As we eagerly anticipated our food, Monica and I examined our chopsticks, which sounds strange except for the fact that they happened to be pretty darn nice chopsticks. Rather than the dinky wooden ones that you have to break apart and test for splinters, these were sleek, weighted, black chopsticks with silver wrappings at the top. I hadn’t thought about it before, seeing as I am accustomed to the wooden ones, but receiving these higher quality utensils made me feel that the chefs truly cared about my eating experience and wanted me to appreciate the food they created.

And then our peaceful moment ended as our food appeared. Although only the crystal dumplings ($5.95) arrived at first, we were quickly inundated with dishes, and we challenged ourselves to use the space on our small, two-person table as efficiently as possible.

I removed the lid from the first dish, and Monica and I each took a crystal dumpling, drizzled each with the dipping sauce provided and attempted to take a bite of the literally steaming shrimp dumplings. I suffered through some seriously searing heat, but I loved those dumplings. The soft dough accentuated and softened the slight firmness of the ball of shrimp, and the soy sauce and ginger dipping sauce added a warm spice and depth of flavor to the shrimp. I was hooked. I knew that the rest of the meal would be great.

Soon we had before us one bamboo steamer in which were nestled four different dumplings, a second containing two pork buns and a third, accompanied by spoons, that held five of the highly-anticipated and mystifying soup-filled dumplings. Squeezed in among these sat my mug of lamb stew and a plate of two egg tarts.

We each snatched one of the spoons provided with the xiao long bao, and ripped off the woven bamboo lid, unable to contain our curiosity over these dumplings. Inside sat five, simple dumplings, innocently deceiving me into believing they were nothing special. Gingerly, I reached in with my chopsticks, retrieved a dumpling, and bit in while holding the spoon below the dumpling. As I bit in, a small stream of broth poured into the spoon, proving that these guys were tricky.
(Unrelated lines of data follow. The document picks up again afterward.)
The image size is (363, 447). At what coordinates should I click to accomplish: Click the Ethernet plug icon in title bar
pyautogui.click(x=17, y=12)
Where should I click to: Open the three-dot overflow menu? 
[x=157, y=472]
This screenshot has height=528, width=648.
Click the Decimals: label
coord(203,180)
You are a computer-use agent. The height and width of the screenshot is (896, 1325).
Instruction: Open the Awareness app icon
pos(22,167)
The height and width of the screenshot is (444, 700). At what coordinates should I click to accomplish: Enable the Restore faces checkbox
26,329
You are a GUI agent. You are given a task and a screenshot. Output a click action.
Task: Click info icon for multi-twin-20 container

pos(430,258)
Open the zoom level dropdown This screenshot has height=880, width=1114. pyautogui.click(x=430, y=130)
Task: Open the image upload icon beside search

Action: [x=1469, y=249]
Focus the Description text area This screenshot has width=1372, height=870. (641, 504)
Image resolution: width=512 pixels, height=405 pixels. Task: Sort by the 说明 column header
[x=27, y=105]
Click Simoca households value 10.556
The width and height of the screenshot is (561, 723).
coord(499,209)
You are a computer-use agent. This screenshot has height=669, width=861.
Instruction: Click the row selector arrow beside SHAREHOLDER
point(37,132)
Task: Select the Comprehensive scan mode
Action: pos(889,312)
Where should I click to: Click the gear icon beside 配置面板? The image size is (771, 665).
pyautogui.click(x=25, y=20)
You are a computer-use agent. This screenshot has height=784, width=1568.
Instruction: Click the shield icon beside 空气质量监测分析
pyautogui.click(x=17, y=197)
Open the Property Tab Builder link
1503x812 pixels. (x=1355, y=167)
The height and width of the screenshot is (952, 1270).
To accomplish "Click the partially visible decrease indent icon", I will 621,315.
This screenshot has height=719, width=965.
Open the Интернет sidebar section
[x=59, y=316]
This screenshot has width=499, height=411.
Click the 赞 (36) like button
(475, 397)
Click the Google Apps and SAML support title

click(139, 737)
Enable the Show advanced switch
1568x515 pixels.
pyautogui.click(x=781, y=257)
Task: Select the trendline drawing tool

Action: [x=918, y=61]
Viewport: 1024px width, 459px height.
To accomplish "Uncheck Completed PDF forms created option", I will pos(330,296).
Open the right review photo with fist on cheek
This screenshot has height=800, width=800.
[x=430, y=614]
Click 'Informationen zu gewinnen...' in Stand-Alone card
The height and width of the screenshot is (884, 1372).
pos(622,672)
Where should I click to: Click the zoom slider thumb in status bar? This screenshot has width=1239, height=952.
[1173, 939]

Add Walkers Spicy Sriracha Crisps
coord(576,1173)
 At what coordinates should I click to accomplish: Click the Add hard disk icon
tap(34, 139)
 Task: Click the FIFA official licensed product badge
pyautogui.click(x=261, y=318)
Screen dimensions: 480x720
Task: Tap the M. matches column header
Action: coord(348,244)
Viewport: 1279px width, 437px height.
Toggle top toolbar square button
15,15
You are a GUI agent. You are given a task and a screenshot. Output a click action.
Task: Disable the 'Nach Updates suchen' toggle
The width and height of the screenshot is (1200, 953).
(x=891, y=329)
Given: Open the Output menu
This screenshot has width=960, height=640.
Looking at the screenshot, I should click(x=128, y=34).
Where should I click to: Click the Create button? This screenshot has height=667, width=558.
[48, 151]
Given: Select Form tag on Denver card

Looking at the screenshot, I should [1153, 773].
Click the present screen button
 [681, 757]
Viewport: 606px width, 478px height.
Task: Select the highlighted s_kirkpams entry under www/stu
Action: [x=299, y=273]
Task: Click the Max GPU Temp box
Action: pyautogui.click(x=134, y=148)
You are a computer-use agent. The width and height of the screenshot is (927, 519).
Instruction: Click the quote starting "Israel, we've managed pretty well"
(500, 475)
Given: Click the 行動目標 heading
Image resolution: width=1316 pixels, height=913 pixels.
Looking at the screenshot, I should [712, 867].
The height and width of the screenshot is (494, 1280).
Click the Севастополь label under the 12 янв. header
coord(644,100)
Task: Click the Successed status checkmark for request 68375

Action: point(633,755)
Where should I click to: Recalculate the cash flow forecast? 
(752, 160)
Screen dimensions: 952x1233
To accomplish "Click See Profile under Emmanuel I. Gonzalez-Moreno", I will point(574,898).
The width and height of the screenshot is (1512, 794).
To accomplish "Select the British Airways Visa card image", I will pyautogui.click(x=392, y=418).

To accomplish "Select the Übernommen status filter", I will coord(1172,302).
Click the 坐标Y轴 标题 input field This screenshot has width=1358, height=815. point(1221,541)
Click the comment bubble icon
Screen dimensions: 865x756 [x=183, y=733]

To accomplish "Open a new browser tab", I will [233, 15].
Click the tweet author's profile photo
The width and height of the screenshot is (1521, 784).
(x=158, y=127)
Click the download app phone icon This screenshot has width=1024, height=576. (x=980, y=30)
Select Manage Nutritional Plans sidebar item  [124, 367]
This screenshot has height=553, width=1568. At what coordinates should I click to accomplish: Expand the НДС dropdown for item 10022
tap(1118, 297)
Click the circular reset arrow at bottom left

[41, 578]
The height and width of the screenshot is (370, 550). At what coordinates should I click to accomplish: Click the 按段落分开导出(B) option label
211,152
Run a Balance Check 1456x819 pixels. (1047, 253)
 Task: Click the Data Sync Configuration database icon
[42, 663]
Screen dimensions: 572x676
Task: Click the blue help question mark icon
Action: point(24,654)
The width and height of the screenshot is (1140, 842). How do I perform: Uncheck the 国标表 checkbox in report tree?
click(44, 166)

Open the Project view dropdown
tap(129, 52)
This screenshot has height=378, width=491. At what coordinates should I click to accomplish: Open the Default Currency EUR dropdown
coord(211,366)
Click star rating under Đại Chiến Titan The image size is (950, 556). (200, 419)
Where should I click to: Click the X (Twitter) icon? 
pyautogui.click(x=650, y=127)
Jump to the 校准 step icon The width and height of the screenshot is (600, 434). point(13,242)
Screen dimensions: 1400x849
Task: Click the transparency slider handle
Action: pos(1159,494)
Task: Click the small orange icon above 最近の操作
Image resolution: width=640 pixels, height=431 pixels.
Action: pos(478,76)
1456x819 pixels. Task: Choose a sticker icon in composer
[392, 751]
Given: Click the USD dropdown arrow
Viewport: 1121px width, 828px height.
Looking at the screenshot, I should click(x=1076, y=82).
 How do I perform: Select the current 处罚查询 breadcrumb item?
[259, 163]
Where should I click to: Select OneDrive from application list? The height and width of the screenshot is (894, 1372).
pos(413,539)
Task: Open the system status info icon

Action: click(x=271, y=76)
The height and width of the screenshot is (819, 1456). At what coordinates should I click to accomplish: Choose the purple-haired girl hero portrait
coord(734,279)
As we continued with our meal, I tried each dish and marveled at every one. I adored biting into the soft, pork buns — the light dough slightly muffled the salty pork, while absorbing the pork juice to spread the flavor evenly throughout the entire bun. Monica and I guessed the contents of the four assorted buns — our final list includes one with shrimp and pork, one with shrimp and vegetables, one small sweet bean paste bun and one that we agreed consisted of some sort of skin wrapped about a filling we couldn’t identify. While some might find this mystery appalling, I felt positively exhilarated to try so curious a food.

However, after all of these exciting dishes, I felt most surprised by the last two, the lamb stew and the egg tarts. Neither of these dishes sounds particularly Asian to me. I would expect to see them on a Western menu, and this idea only further stimulated my curiosity, particularly when combined with the fact that the egg tarts were casually mixed in with the dim sum menu. While I found both confusing, neither disappointed. The stew consisted of a light, refreshing broth containing ginger and hearty pieces of lamb. Instead of having a leaden feeling in the pit of my stomach afterwards, I felt cleansed, healthy and ready to try other dishes.

After the meal, Monica and I commented with interest on how we saved those egg tarts for last. While we may have been eating at Oriental Flavor, we someone managed to save the one sweet item for last. And so, we bit into the flaky crust that contained a slightly sweet, egg custard, and as we savored this final dish, I mourned the end of our meal. I wanted to try more!

I want to go again, I want to take more friends and encourage them to test their dining boundaries with me. Oriental Flavor is awesome. Definitely try it, because you won’t find anything else like it at Amherst, which, in this case, is a good thing.